### [Your instructions]
Locate the line that contains "You are a GUI". Print it and every subsequent line through the final line of the records, exactly and only those.

Data items
▼▼▼

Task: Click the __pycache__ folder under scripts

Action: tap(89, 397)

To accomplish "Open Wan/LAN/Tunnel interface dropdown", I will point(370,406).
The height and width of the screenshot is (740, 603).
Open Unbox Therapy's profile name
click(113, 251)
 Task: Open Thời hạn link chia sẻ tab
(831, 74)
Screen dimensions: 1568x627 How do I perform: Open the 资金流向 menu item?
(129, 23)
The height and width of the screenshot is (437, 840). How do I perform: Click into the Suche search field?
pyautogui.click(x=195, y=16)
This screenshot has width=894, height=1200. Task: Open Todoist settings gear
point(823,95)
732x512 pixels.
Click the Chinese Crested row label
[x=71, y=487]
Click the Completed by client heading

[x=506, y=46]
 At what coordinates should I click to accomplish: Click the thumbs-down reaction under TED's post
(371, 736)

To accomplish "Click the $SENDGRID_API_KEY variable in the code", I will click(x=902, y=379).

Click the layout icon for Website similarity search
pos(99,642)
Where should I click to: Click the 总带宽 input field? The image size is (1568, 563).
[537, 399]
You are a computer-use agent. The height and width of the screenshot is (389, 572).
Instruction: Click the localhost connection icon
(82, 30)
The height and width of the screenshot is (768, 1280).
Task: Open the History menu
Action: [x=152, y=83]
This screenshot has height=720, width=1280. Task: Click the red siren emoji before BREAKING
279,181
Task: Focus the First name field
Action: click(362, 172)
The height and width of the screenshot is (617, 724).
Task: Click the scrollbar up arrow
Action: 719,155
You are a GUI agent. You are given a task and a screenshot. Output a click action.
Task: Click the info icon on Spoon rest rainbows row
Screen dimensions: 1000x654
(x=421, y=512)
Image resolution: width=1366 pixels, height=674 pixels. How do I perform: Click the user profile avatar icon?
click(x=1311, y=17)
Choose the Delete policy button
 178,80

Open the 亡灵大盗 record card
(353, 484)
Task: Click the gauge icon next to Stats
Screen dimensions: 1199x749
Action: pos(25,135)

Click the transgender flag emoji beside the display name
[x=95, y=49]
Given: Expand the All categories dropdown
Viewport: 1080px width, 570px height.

▲▲▲

### [Answer to this task]
You are a GUI agent. You are given a task and a screenshot. Output a click action.
Task: Click the info icon on Spoon rest rainbows row
Screen dimensions: 1000x654
(x=421, y=512)
Image resolution: width=1366 pixels, height=674 pixels. How do I perform: Click the user profile avatar icon?
click(x=1311, y=17)
Choose the Delete policy button
 178,80

Open the 亡灵大盗 record card
(353, 484)
Task: Click the gauge icon next to Stats
Screen dimensions: 1199x749
Action: pos(25,135)

Click the transgender flag emoji beside the display name
[x=95, y=49]
Given: Expand the All categories dropdown
Viewport: 1080px width, 570px height.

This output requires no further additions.